The closest in-use railway stations are those of Andover railway station and Grateley railway station. These are both located on the West of England line, and are operated by South Western Railway (SWR). Half-hourly trains operate from Andover to London Waterloo via Basingstoke.

== Places and businesses in Fyfield ==
Fyfield has a church, officially: St Nicholas, Church of Fyfield. This church was listed in the Domesday Book of 1086; its current form is believed to date from the 14th Century.

In the village there is the Andover Aikido Club for martial arts.

== Education ==

=== Primary education ===
The village has a joint Primary School in Kimpton, officially: Kimpton, Thruxton and Fyfield C of E Primary School. The Village is also in proximity of Appleshaw which has its own primary school: St Peter's C of E Primary School.

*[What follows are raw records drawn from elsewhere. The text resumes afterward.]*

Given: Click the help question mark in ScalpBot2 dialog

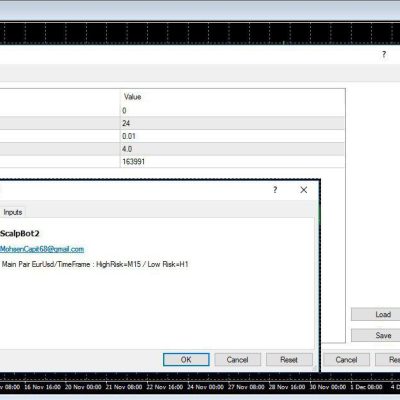Looking at the screenshot, I should pos(275,190).
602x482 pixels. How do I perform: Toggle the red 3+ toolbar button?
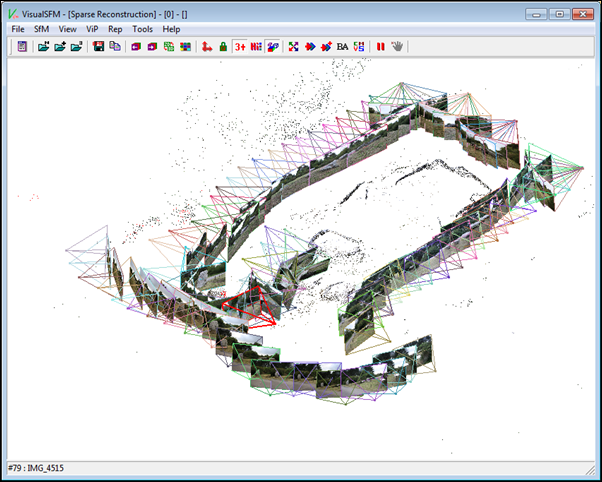(240, 47)
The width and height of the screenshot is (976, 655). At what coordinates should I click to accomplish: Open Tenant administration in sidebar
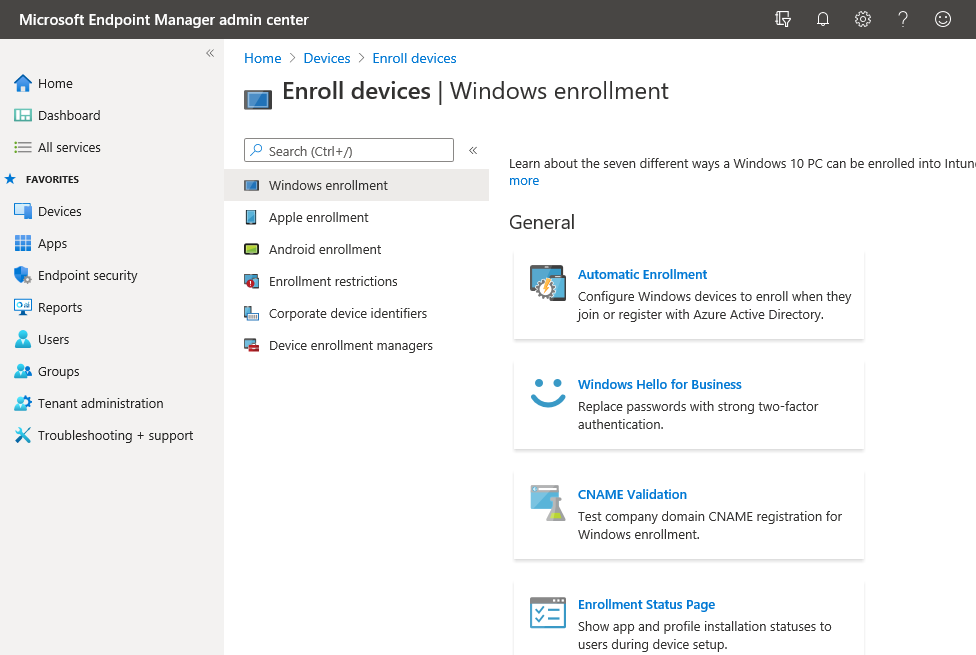[x=100, y=403]
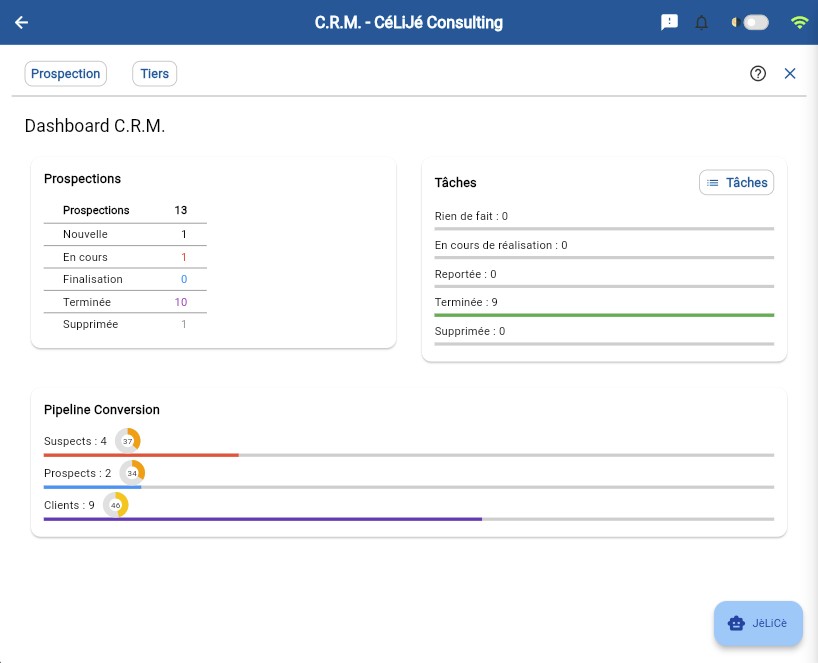The height and width of the screenshot is (663, 818).
Task: Click the Wi-Fi connection status icon
Action: click(x=799, y=22)
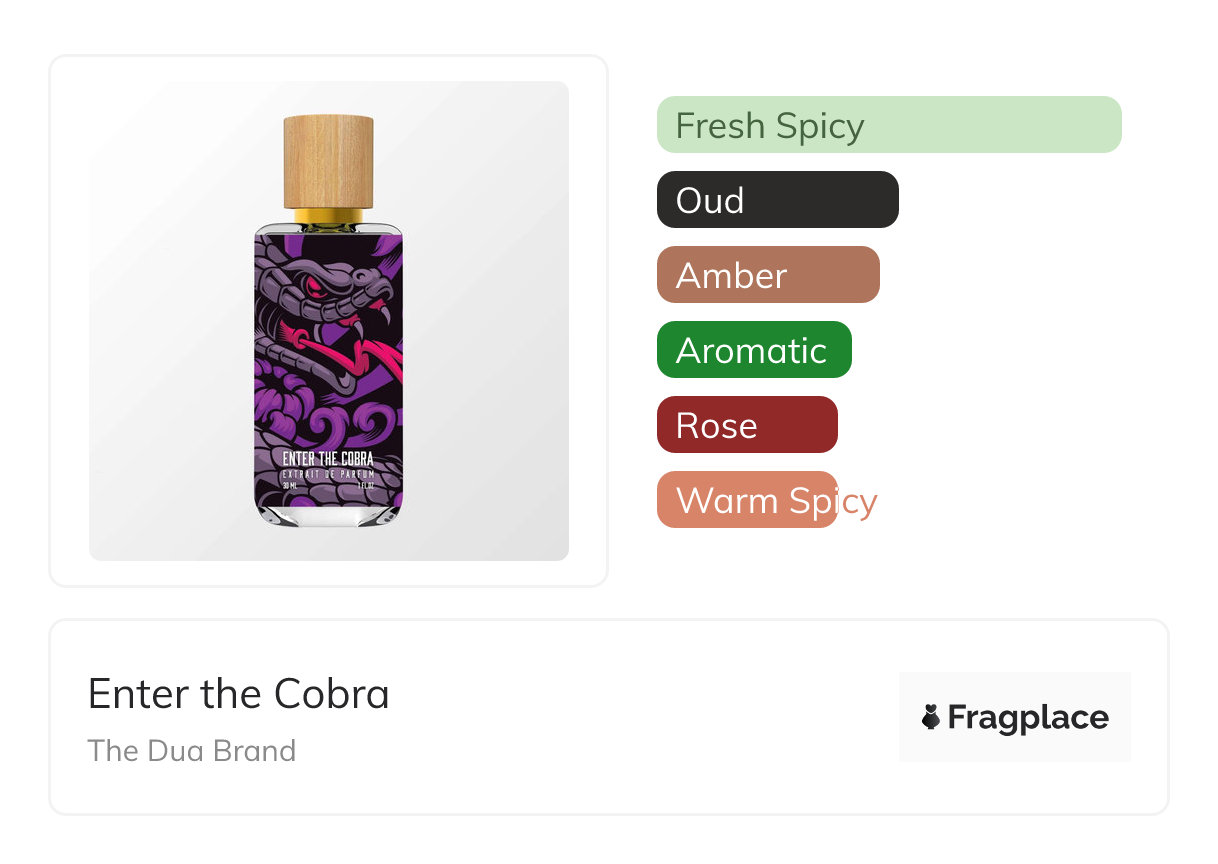Viewport: 1218px width, 864px height.
Task: Click "Extrait de Parfum" text on bottle
Action: 328,472
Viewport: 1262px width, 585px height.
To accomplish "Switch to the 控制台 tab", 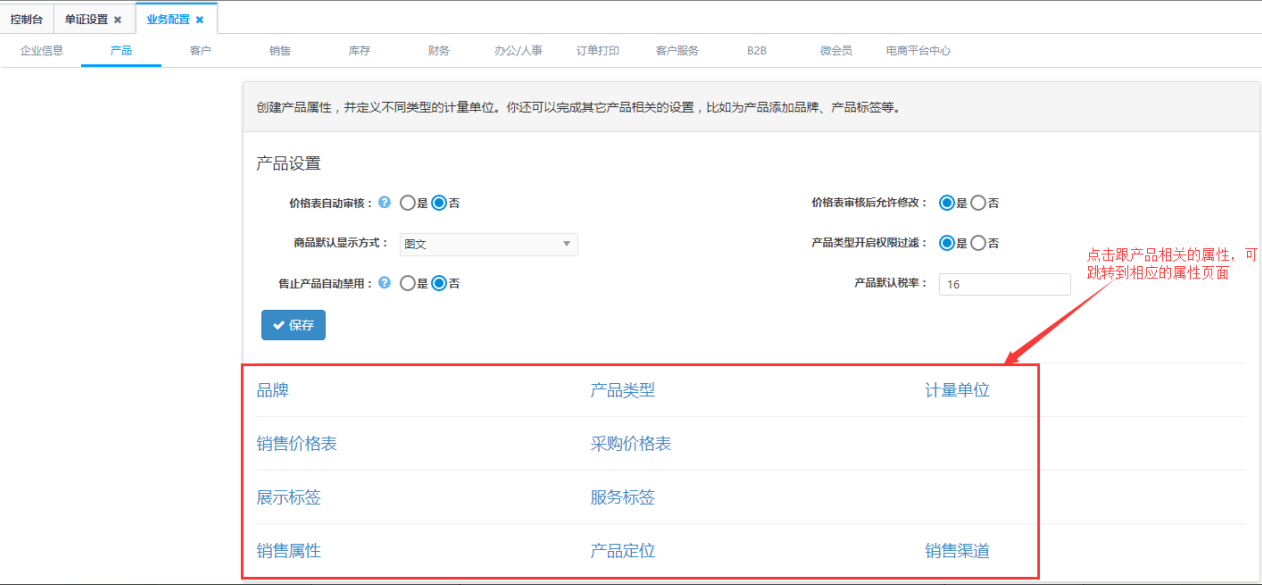I will (26, 19).
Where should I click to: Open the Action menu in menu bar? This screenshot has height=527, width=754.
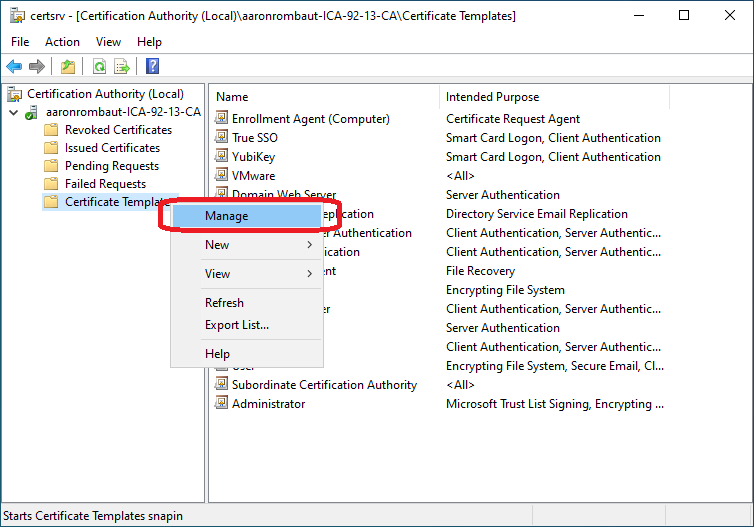click(62, 42)
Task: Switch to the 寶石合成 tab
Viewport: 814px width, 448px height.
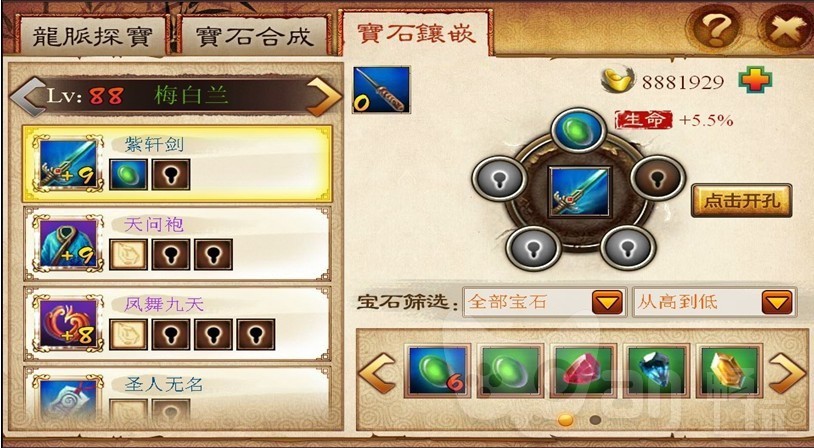Action: (254, 35)
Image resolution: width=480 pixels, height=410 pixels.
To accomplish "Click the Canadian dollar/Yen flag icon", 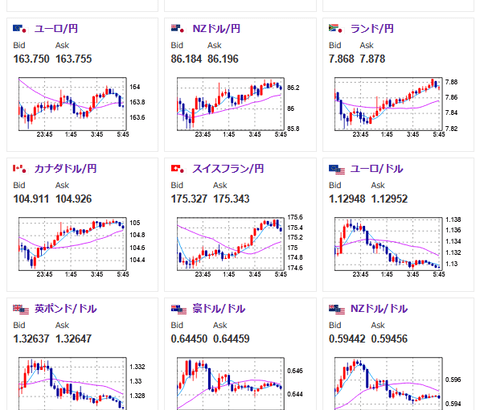I will click(19, 169).
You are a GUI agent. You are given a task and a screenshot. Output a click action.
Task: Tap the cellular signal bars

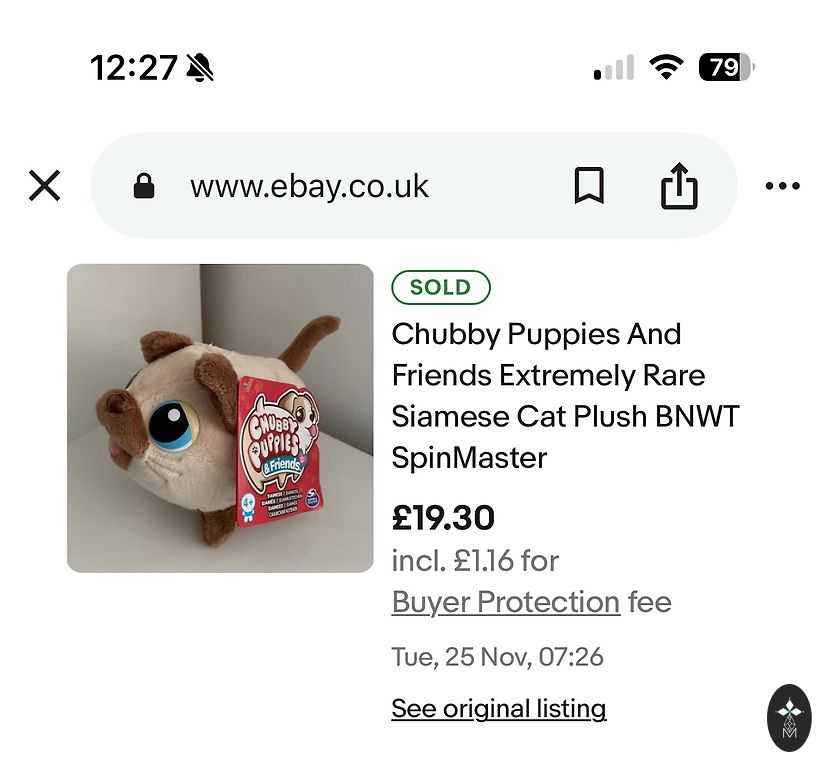[613, 68]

=== Secondary education ===
Fyfield sits in the catchment area of Harrow Way Community School, with a school bus which picks up in the village, as well as the other neighbouring villages of Thruxton and Appleshaw. Some students also choose to go to John Hanson Community School via the Activ8 bus.

=== Further education ===
Currently Andover College can be accessed via the Activ8 bus. Students can take the Activ8 to Andover bus station, and from there take a bus to Winchester: the 75 is normal service, with the 74 running directly to the college, and the 73 running to the college via Sparsholt College.

== Politics ==
At the 2024 general election in the UK, Fyfield was part of the Romsey and Southampton North constituency, whose MP is Caroline Nokes of the Conservative Party. Prior to the 2024 general election, Fyfield was a part of the North West Hampshire constituency.